#### SHORT EXERCISE
Reproduce each of the following records verbatim, without any alteration.

#### DATA FOR THIS TASK
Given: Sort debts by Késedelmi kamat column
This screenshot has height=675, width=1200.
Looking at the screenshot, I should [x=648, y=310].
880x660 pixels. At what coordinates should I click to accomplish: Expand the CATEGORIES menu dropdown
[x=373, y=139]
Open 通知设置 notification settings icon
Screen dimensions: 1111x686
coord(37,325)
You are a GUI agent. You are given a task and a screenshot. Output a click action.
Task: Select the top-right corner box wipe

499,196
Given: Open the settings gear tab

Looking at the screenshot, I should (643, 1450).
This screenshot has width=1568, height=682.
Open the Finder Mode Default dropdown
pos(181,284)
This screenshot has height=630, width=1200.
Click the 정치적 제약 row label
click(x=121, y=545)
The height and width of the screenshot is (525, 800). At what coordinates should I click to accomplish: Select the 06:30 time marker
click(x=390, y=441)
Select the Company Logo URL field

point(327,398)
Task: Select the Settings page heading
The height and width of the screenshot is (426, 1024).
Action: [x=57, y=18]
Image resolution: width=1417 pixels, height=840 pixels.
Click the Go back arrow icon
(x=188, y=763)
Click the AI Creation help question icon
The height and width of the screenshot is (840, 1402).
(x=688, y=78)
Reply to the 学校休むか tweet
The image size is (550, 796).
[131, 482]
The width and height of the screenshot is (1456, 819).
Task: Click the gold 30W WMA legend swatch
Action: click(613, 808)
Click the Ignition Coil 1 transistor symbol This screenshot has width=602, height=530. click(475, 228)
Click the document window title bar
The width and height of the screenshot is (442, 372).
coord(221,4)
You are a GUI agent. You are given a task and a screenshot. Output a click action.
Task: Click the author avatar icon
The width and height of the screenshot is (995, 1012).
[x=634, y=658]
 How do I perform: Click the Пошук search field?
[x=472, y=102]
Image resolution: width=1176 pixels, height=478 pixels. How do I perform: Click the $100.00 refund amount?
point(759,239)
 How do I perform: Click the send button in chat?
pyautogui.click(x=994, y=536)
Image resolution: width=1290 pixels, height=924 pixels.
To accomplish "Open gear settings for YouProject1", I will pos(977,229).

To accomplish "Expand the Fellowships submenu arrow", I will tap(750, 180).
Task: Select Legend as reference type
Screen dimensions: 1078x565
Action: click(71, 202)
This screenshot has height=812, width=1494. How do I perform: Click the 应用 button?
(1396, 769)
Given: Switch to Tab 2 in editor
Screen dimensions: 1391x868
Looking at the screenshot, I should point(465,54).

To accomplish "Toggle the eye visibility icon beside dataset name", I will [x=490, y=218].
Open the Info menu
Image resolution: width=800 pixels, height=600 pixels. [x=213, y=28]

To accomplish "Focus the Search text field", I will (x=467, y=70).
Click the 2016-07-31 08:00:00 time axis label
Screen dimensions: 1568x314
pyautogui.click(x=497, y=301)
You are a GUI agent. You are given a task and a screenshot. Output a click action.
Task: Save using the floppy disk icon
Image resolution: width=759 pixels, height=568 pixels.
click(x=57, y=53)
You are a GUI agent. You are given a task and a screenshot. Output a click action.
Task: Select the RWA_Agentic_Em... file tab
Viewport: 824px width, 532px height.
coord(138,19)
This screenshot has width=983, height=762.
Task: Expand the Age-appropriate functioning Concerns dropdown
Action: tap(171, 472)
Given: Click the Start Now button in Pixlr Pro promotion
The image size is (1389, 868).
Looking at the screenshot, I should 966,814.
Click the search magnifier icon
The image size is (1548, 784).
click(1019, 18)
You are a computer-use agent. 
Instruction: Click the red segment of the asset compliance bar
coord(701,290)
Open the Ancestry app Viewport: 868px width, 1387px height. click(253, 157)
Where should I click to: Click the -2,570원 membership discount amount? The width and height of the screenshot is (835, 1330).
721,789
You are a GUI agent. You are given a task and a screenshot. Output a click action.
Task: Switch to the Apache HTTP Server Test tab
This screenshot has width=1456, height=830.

#### PROBLEM SOLUTION
Given: Sort debts by Késedelmi kamat column
This screenshot has height=675, width=1200.
Looking at the screenshot, I should [x=648, y=310].
880x660 pixels. At what coordinates should I click to accomplish: Expand the CATEGORIES menu dropdown
[x=373, y=139]
Open 通知设置 notification settings icon
Screen dimensions: 1111x686
coord(37,325)
You are a GUI agent. You are given a task and a screenshot. Output a click action.
Task: Select the top-right corner box wipe

499,196
Given: Open the settings gear tab

Looking at the screenshot, I should (643, 1450).
This screenshot has width=1568, height=682.
Open the Finder Mode Default dropdown
pos(181,284)
This screenshot has height=630, width=1200.
Click the 정치적 제약 row label
click(x=121, y=545)
The height and width of the screenshot is (525, 800). At what coordinates should I click to accomplish: Select the 06:30 time marker
click(x=390, y=441)
Select the Company Logo URL field

point(327,398)
Task: Select the Settings page heading
The height and width of the screenshot is (426, 1024).
Action: [x=57, y=18]
Image resolution: width=1417 pixels, height=840 pixels.
Click the Go back arrow icon
(x=188, y=763)
Click the AI Creation help question icon
The height and width of the screenshot is (840, 1402).
(x=688, y=78)
Reply to the 学校休むか tweet
The image size is (550, 796).
[131, 482]
The width and height of the screenshot is (1456, 819).
Task: Click the gold 30W WMA legend swatch
Action: click(613, 808)
Click the Ignition Coil 1 transistor symbol This screenshot has width=602, height=530. click(475, 228)
Click the document window title bar
The width and height of the screenshot is (442, 372).
coord(221,4)
You are a GUI agent. You are given a task and a screenshot. Output a click action.
Task: Click the author avatar icon
The width and height of the screenshot is (995, 1012).
[x=634, y=658]
 How do I perform: Click the Пошук search field?
[x=472, y=102]
Image resolution: width=1176 pixels, height=478 pixels. How do I perform: Click the $100.00 refund amount?
point(759,239)
 How do I perform: Click the send button in chat?
pyautogui.click(x=994, y=536)
Image resolution: width=1290 pixels, height=924 pixels.
To accomplish "Open gear settings for YouProject1", I will pos(977,229).

To accomplish "Expand the Fellowships submenu arrow", I will tap(750, 180).
Task: Select Legend as reference type
Screen dimensions: 1078x565
Action: click(71, 202)
This screenshot has height=812, width=1494. How do I perform: Click the 应用 button?
(1396, 769)
Given: Switch to Tab 2 in editor
Screen dimensions: 1391x868
Looking at the screenshot, I should point(465,54).

To accomplish "Toggle the eye visibility icon beside dataset name", I will [x=490, y=218].
Open the Info menu
Image resolution: width=800 pixels, height=600 pixels. [x=213, y=28]

To accomplish "Focus the Search text field", I will (x=467, y=70).
Click the 2016-07-31 08:00:00 time axis label
Screen dimensions: 1568x314
pyautogui.click(x=497, y=301)
You are a GUI agent. You are given a task and a screenshot. Output a click action.
Task: Save using the floppy disk icon
Image resolution: width=759 pixels, height=568 pixels.
click(x=57, y=53)
You are a GUI agent. You are given a task and a screenshot. Output a click action.
Task: Select the RWA_Agentic_Em... file tab
Viewport: 824px width, 532px height.
coord(138,19)
This screenshot has width=983, height=762.
Task: Expand the Age-appropriate functioning Concerns dropdown
Action: tap(171, 472)
Given: Click the Start Now button in Pixlr Pro promotion
The image size is (1389, 868).
Looking at the screenshot, I should 966,814.
Click the search magnifier icon
The image size is (1548, 784).
click(1019, 18)
You are a computer-use agent. 
Instruction: Click the red segment of the asset compliance bar
coord(701,290)
Open the Ancestry app Viewport: 868px width, 1387px height. click(253, 157)
Where should I click to: Click the -2,570원 membership discount amount? The width and height of the screenshot is (835, 1330).
721,789
You are a GUI agent. You are given a task and a screenshot. Output a click action.
Task: Switch to the Apache HTTP Server Test tab
This screenshot has width=1456, height=830.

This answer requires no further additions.